Chow Hang-tung, a young human rights lawyer, is imprisoned in Hong Kong for holding vigils to commemorate the victims of the Tiananmen Square crackdown.
A brilliant student from a top university, Chow could have pursued any high-flying career. Instead, she’s dedicated her life to fearlessly protecting people’s rights as a human rights lawyer and activist.
Chow was the vice-chairperson of the Hong Kong Alliance, which organized the world’s biggest candlelight vigil commemorating victims of the Tiananmen Square crackdown. In 1989, hundreds – possibly thousands – of people were killed in the streets around Tiananmen Square, Beijing, as troops opened fire, killing protesters peacefully calling for economic and social reforms.
The Chinese government wants people to forget, but Chow has made it her mission to remember the victims.

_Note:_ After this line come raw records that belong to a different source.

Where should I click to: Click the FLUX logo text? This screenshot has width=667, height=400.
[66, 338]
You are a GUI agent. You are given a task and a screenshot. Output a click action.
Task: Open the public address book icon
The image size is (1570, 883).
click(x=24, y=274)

In 2020 and 2021, the Hong Kong authorities banned the vigil, citing public health reasons in connection with the Covid-19 pandemic. On 4 June 2021, Chow encouraged people on social media to commemorate the crackdown by lighting candles. She was arrested the same day for “advertising or publicizing unauthorized assembly”.
Chow is now serving 22 months in jail for peacefully remembering the victims of a horrific crackdown. She is also facing further imprisonment for allegedly endangering national security through her entirely peaceful actions. In the face of all this, Chow’s bravery shines through. “To say I’m not afraid would be a lie, but I’m not so afraid I dare do nothing”, she says.